Tuesday, September 29, 2020

WATCHER/STALKER

(Most of my posts are light-hearted. Not this one.)

Years ago a new couple moved to our neighborhood. Let's call them Brady and Betty, not their real names. Betty was a devout, well-liked member of a local conservative church. She had a brother who struggled with addiction. She came from a close family, and they had done everything they could to help their brother. But they knew they were losing him.

Brady exploited their grief. He used it as an excuse to form a sort of wildcat, no-rules Watch Group. Betty would galvanize church members to take part. Betty's motives were innocent. Her only fault was that she trusted her husband.

Since the peaceful, woodsy neighborhood had always been crime-free and drug-free, we longtime residents weren't sure what they would find to watch. We were naively #MidwestNice.  Also,  watch groups were in their honeymoon period. It hadn't occurred to anyone yet that they were only as healthy as their individual members.

Brady was a frustrated bully who'd never had a chance to abuse a bit of power and get away with it. He began having the time of his life. He swaggered around the neighborhood, securing the perimeters. He showed strange interest in following the young. He, a male stranger, offered his personal protection to little teenagers. He followed women who were biking or jogging. He frequently took pictures of them with his camera phone. Did anyone call the cops? Nope. In those days you were supposed to ignore a sleaze. He frequently said he was "keeping an eye on things." He sure was. He was spotted cropping up on people's lawns in the middle of the night, peering through bathroom and bedroom windows. The churchy ladies were aware of this, but decided that Brady was just a little over-zealous.

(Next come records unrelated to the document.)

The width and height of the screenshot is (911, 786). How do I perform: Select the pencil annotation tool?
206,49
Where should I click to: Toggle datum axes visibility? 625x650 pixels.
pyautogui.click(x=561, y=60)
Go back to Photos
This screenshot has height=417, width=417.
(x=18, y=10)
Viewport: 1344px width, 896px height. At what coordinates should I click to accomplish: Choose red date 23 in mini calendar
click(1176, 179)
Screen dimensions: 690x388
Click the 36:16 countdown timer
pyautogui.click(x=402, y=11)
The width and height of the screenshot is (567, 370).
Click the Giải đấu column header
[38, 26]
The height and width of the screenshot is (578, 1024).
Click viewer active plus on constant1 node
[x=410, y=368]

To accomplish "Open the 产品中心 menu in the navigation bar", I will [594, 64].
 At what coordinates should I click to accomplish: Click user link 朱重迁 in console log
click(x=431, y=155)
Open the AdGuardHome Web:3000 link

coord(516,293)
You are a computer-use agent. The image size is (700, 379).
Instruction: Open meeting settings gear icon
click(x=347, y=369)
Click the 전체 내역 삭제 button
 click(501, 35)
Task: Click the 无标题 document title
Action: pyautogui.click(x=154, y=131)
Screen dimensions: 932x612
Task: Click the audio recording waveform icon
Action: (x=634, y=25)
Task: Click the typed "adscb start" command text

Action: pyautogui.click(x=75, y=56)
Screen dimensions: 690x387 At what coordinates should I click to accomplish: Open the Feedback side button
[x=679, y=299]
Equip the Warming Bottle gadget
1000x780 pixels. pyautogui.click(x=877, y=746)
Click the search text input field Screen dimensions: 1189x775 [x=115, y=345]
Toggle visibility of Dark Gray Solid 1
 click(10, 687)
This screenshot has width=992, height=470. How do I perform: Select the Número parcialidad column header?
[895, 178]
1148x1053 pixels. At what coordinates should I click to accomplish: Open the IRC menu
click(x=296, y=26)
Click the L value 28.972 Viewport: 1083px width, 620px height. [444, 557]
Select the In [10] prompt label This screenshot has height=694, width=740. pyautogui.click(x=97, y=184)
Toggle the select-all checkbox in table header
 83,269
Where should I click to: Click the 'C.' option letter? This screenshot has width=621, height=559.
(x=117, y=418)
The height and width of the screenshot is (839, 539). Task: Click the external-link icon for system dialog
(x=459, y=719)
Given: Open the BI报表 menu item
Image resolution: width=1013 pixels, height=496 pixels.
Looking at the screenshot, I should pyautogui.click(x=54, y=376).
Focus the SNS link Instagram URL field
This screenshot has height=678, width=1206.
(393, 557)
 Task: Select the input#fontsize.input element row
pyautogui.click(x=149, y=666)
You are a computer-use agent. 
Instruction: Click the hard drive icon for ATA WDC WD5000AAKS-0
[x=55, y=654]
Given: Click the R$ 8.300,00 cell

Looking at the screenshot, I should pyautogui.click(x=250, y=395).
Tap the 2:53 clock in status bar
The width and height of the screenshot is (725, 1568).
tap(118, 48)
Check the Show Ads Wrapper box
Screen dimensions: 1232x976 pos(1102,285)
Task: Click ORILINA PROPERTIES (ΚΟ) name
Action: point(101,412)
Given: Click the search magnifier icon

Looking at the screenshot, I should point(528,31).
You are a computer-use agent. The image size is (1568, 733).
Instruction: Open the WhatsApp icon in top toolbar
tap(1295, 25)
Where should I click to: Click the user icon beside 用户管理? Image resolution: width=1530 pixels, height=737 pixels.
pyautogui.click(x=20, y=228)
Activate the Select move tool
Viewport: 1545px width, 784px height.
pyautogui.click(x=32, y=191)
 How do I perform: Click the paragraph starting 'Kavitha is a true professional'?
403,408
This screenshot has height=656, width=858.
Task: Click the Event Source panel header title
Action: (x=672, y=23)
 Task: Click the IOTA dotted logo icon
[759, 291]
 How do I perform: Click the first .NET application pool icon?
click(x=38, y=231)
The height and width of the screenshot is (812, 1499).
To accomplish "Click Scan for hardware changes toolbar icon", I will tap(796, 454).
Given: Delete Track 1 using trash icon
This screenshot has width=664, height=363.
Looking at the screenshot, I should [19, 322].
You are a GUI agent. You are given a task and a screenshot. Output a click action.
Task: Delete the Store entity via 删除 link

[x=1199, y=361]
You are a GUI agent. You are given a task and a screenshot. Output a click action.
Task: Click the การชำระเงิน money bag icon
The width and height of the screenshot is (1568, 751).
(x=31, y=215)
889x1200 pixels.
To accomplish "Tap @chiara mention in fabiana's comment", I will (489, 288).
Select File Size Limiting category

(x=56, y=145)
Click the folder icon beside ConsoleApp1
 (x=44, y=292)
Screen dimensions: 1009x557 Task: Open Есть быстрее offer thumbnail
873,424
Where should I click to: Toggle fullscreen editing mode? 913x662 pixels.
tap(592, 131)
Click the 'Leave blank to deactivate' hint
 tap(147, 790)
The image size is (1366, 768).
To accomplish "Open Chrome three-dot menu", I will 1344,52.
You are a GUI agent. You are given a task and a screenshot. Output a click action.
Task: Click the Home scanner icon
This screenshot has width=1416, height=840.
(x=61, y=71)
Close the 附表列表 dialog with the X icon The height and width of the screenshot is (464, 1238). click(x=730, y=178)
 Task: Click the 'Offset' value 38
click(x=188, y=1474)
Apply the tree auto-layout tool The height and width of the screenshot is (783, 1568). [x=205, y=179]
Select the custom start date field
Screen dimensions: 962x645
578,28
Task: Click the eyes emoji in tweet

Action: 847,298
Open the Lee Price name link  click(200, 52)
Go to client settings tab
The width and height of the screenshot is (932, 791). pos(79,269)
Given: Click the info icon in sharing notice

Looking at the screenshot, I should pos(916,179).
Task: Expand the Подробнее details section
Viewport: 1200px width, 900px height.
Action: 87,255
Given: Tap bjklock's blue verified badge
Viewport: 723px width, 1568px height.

The police had a Confidential Tipster (anonymous) phone line. Brady encouraged his buddies and his wife's  friends to "report" neighbors who seemed eccentric, or different, or whom they just had never liked. He himself reported women he'd pursued, unknown to his wife, who rejected him. He was unaware that the police do not like being treated like fools. And they don't forgive.

Some of the more troubled people in the area copied him. A teenage pothead harassed married women. His mother was told, and refused to believe her darling baby boy could ever have done anything naughty. "Good luck provin' it," she sneered, ambling away. She never forgave his victims for daring to speak up.

A person who was infatuated with a policewoman fluffed up the #NonCase as an excuse to stay in touch. 

A very ancient, very demented church member, who went to Mass every day, would stand on the sidewalk after this holy hour and shriek obscenities at her "enemies." 

Praised by church ladies,  hopped up on delusions of power, Mister Felonious Creep went a little crazy. He bragged that he'd used a radio scanner to invade privacy, hacked email accounts, forged messages,  installed tracking devices in cars. He was spotted a hundred miles from the city, driving up and down a dead end road, having followed a resident who was visiting relatives. (The baffled resident took pictures of him, and has saved them.) Nasty gossip swirled around him. His acquaintances said that Brady was an expert Peeping Tom who captured, and shared, intimate images of couples in the neighborhood: old, young, gay, straight, but  always without their knowledge or permission. Allegedly the dude had been all but hanging off rain gutters with a video camera dangling from his butt. This, like several other things he did,  is a felony.

 This was the last straw. Even the conservative church ladies were shocked. Finally, residents discussed taking legal action. Unsurprisingly, within a week, Brady and his wife moved away. He may have been a nut, but he was smart enough to stay gone.

Later, Brady was further exposed by something he could never have predicted: the rise of the internet. Suddenly, anyone who could read could look up personal histories, and many did. It turned out that the people Brady had targeted had never been in trouble in their lives.  Neither had their friends or relatives.  Not then, not now, not ever.

Brady, however, and some of his followers, had very interesting histories. And they became more spicy the deeper you searched.